Inflation and Real Yields
Inflation is another important factor to consider. While running yield measures nominal income, investors often focus on real yield, which adjusts for inflation. The formula for real yield is:
\text{Real Yield} = \text{Running Yield} - \text{Inflation Rate}For example, if a bond has a running yield of 5% and the inflation rate is 2%, the real yield would be 3%.
Socioeconomic Factors
Socioeconomic factors like income inequality and demographic trends can also influence running yields. For instance, an aging population may increase demand for fixed-income investments, driving up prices and lowering yields.
Practical Applications of Running Yield
Running yield isn’t just a theoretical concept—it has practical applications for investors. Here are a few ways you can use running yield in your investment strategy.
Income Investing
For income-focused investors, running yield is a key metric. By comparing the running yields of different investments, you can identify those that offer the highest income potential.
Portfolio Diversification
Running yield can also help you diversify your portfolio. By including a mix of high-yield and low-yield investments, you can balance income generation with risk management.
Market Timing
Some investors use running yield to time their entry and exit points in the market. For example, if running yields are unusually high, it may signal that bond prices are low, presenting a buying opportunity.
Limitations of Running Yield
While running yield is a useful metric, it has its limitations. Here are a few to keep in mind.
Ignores Capital Gains or Losses
Running yield focuses solely on income and ignores capital gains or losses.

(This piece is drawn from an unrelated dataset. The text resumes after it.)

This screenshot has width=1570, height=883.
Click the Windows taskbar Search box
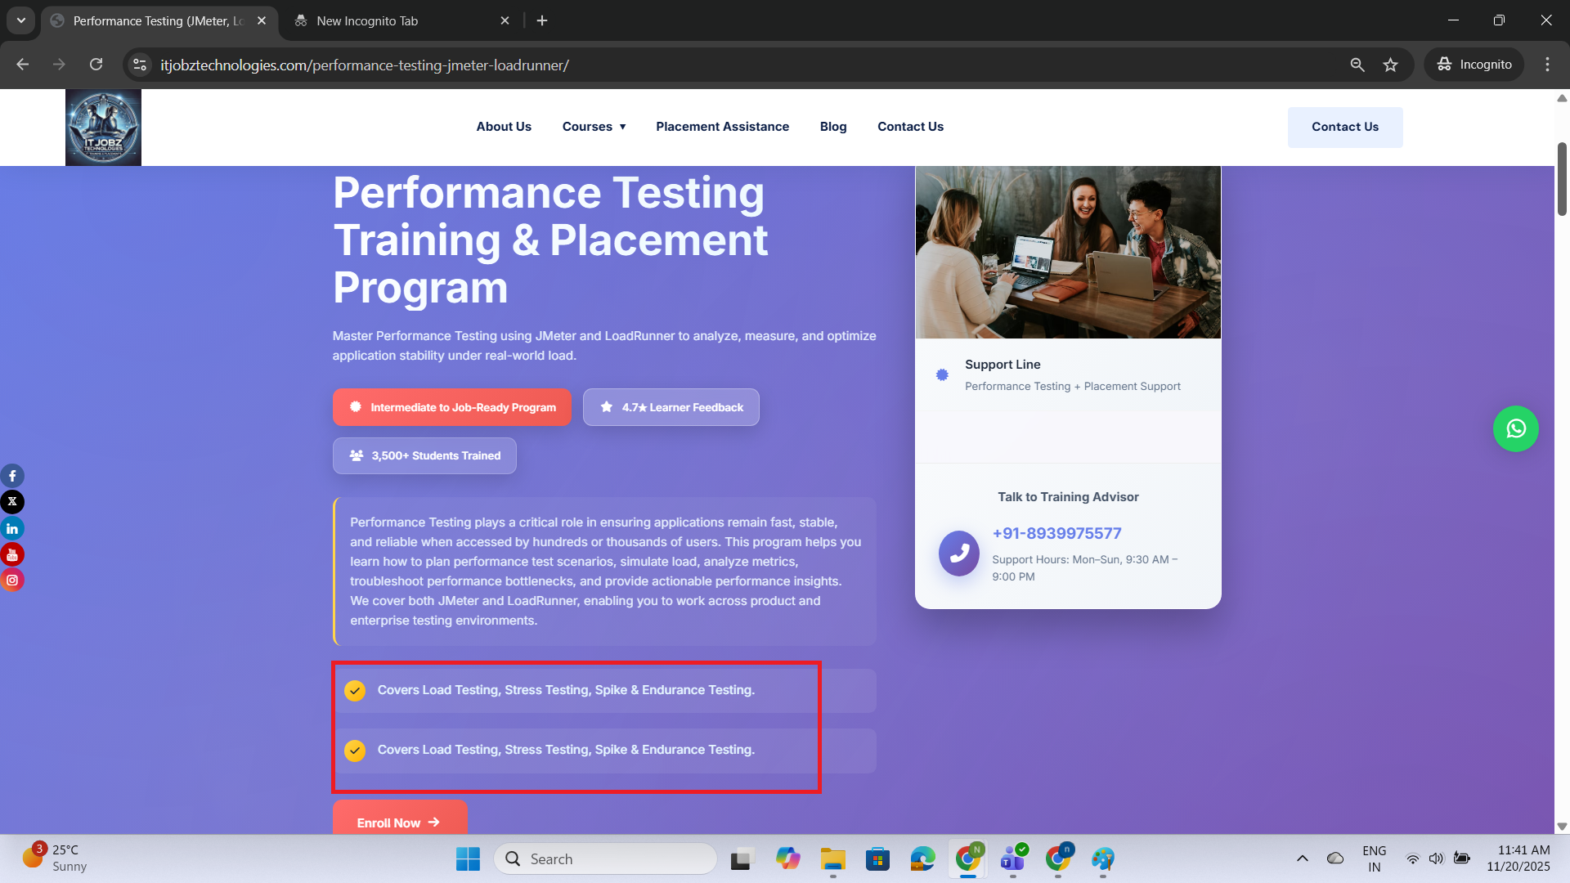pyautogui.click(x=605, y=858)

This can be a drawback for investors who are concerned with total return.
Doesn’t Account for Reinvestment Risk
Running yield assumes that income is not reinvested. In reality, investors often reinvest their income, which can affect their overall returns.
Limited to Income-Generating Investments
Running yield only applies to investments that generate income. It’s not relevant for assets like growth stocks or cryptocurrencies that don’t pay dividends or interest.
Conclusion
Running yield is a simple yet powerful tool for assessing the income-generating potential of an investment. By understanding how it works and how it compares to other yield measures, you can make more informed investment decisions. Whether you’re a beginner or an experienced investor, running yield is a concept worth mastering.